Issue
I have a local jar (a maven plugin I wrote myself) which I am installing with
mvn org.apache.maven.plugins:maven-install-plugin:2.5.2:install-file -Dfile=dependencies/my-maven-plugin-1.0.jar
The plugin has some dependencies (defined in the pom.xml within the jar);
<dependencies>
<dependency>
<groupId>org.apache.maven</groupId>
<artifactId>maven-plugin-api</artifactId>
<version>2.0</version>
</dependency>
<dependency>
<groupId>org.apache.maven.plugin-tools</groupId>
<artifactId>maven-plugin-annotations</artifactId>
<version>3.2</version>
<scope>provided</scope>
</dependency>
<dependency>
<groupId>org.yaml</groupId>
<artifactId>snakeyaml</artifactId>
<version>1.13</version>
</dependency>
<dependency>
<groupId>com.hubspot.jinjava</groupId>
<artifactId>jinjava</artifactId>
<version>2.1.0</version>
</dependency>
<dependency>
<groupId>commons-io</groupId>
<artifactId>commons-io</artifactId>
<version>2.5</version>
</dependency>
</dependencies>
But using the maven-install-plugin, these are not installed. Can I somehow install the needed dependencies automatically when installing the jar?
Solution
No, you can't do that. And it is normal: the maven-install-plugin
will install the file you pass it, which in this case is my-maven-plugin-1.0.jar
, and that's it. It will also look inside the JAR to find a POM to install as well, because without a POM installed, the installed artifact won't be usable as a dependency.

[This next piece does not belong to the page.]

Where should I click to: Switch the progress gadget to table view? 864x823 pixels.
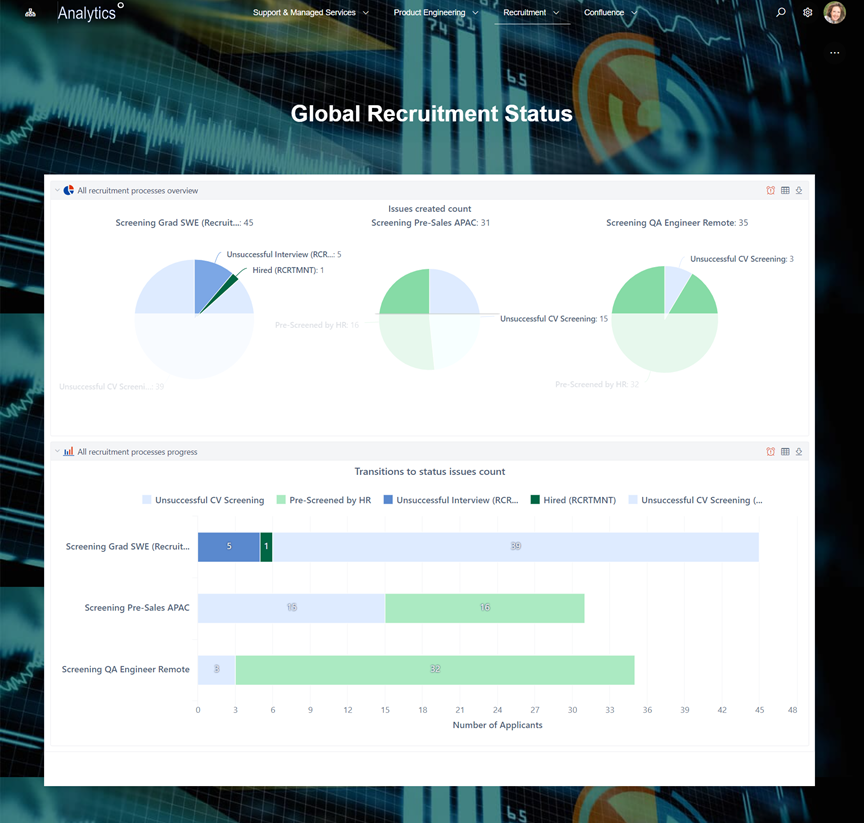784,451
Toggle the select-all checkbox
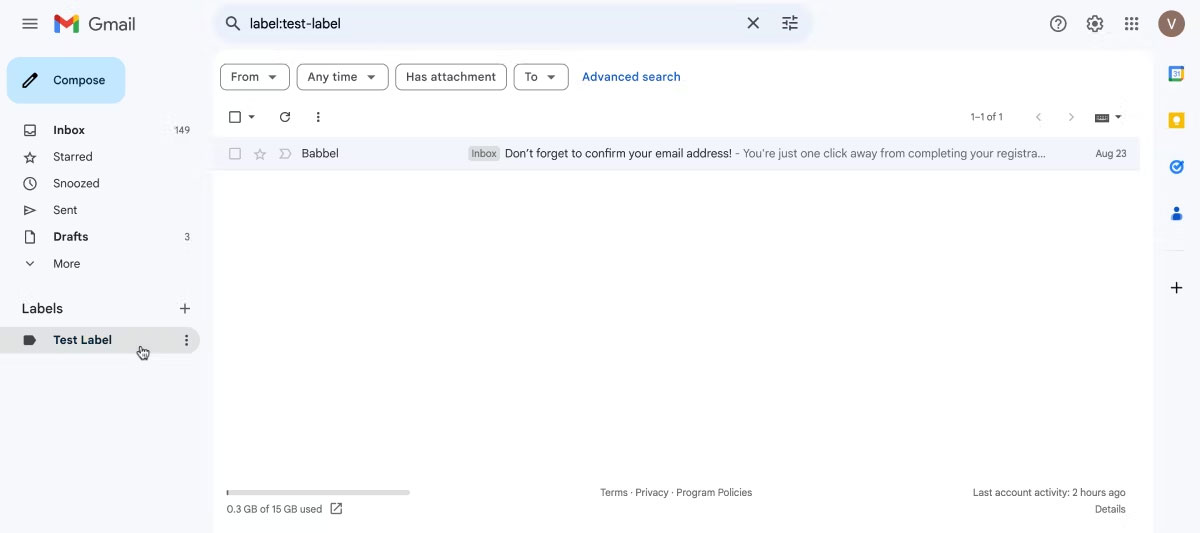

But it doesn't do it, because it isn't needed. Next time you depend on this artifact, with the coordinates written in the POM, Maven will automatically download the dependencies from your configured remote repositories (Maven Central by default) and install them in the local repository. There won't be the need to manually launch the install-file
goal; this is only useful when the artifact isn't available on Maven repositories.
If the maven-install-plugin
would also install the dependencies of the artifact to manually install, it would just do the same thing Maven itself would do when you finally depend on that artifact in one of your projects.